This experiment aimed at evaluating the yield and weed infestation of winter durum wheat grown in a multi-year cereal monoculture (CM) and crop rotation (CR) as well as in three tillage systems: (1) conventional tillage—CT, (2) reduced tillage—RT, and (3) no-tillage—NT. Shallow ploughing and pre-sowing ploughing were performed in the CT system; a cultivator and a cultivating set were used in the RT system, whereas glyphosate and a cultivating set were applied in the NT system. Grain yield was lower in CM than in CR (1.43 t ha−1 vs. 3.91 t ha−1) as well as in NT than in RT and CT systems. Grain yield and its components were determined to a greater extent by cropping systems (CS) than by tillage systems (TS). The number and air-dry weight of weeds per m2 were higher in CM than in CR, and also in RT than in NT and CT, and were found to be more affected by TS than by CS. At the tillering stage of wheat, more weed species occurred in CM than in CR, whereas at the stage of waxy maturity of wheat—in CR than in CM. Likewise, a higher number of weed species was identified in RT than in CT and NT systems.

Keywords

Cropping systems Tillage systems Number of weeds Air-dry weight of weeds Species composition of weeds 

Introduction

Crop rotations with legumes, root plants, and catch crops as well as soil cultivation with the use of mulch represent the basic elements of sustainable agriculture. Conditions of the crop rotation system ensure high and stable yields, and soil enrichment with organic carbon (Peigné et al. 2007; Montemurro 2009; Zikeli et al. 2013; Woźniak and Soroka 2018).

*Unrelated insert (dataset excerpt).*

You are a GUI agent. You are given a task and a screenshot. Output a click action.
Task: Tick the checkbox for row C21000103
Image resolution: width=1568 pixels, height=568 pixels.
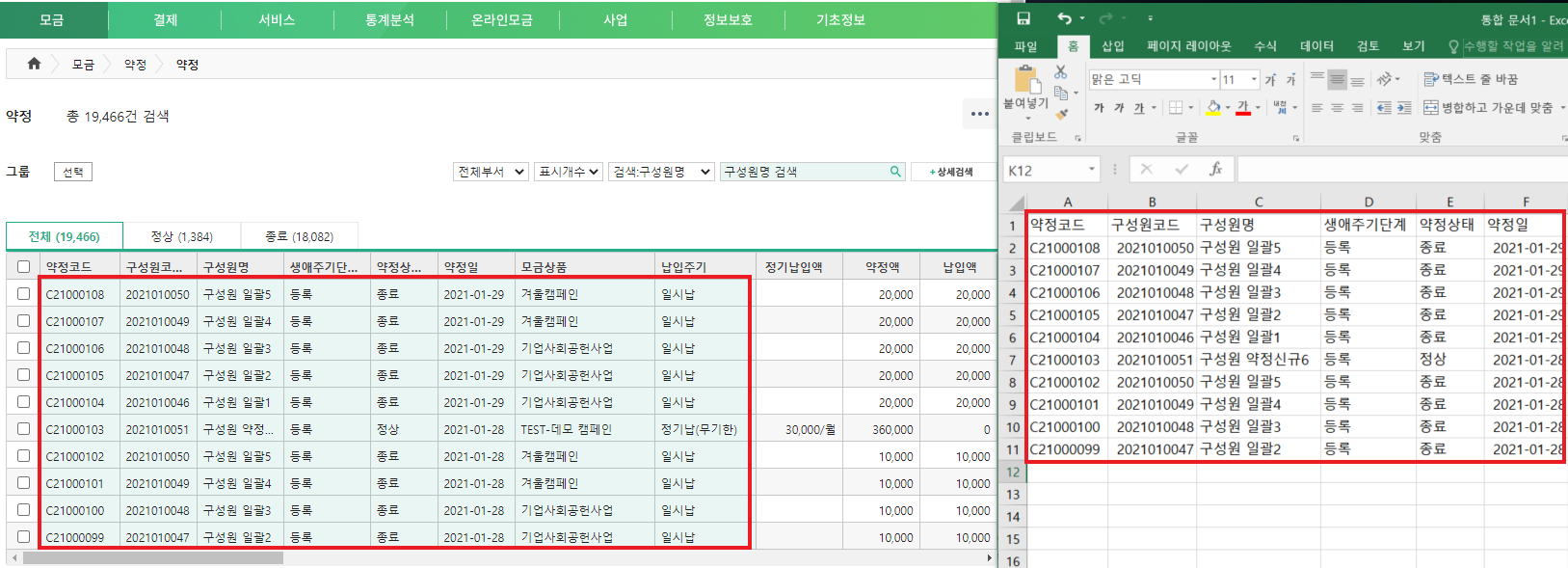pos(23,429)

Completely different conditions are offered by the monoculture, because it impoverishes both organic matter and microbiological life in the soil (Balota et al. 2004; Maillard et al. 2016), leads to increased weed infestation, and deteriorates the phytosanitary status of a stand (Hernández-Restrepo et al. 2016; Tillmann et al. 2017; Calzarano et al. 2018). All these negative outcomes result in grain yield decrease and grain quality deterioration (Woźniak and Stępniowska 2017). A research conducted by Woźniak and Soroka (2015) in a 24-year cereal monoculture has demonstrated a high increase in the number and biomass of weeds in the first years of the monoculture, followed by the stabilization of weed infestation in its successive years. The number and biomass of weeds were significantly lower in crop rotations than in the monoculture and depended on the previous crops, however the major weed species identified therein were typical of the root plants from the order Polygono-Chenopodietalia. As reported by Chauhan et al. (2012), crop cultivation in the monoculture leads to the prevalence of a few predominating weed species that are difficult to eradicate. In the research conducted by Woźniak and Soroka (2015), these were weed species typical of the Apero spica-venti-Papaveretum rhoeadis assembly. Also tillage system has been reported to have a strong influence on weed infestation in crop stands (Tuesca et al. 2001; Chauhan et al. 2006; Lahmar 2010). Generally, it may be stated that the no-tillage (NT) system used on moderately-humid fields increas weed infestation (Pekrun and Claupein 2006; Gruber et al. 2012; Woźniak 2018), whereas glyphosate use in this system results in effective weed eradication (Moyer et al. 1994; Hernández Plaza et al. 2015; Koning et al. 2019).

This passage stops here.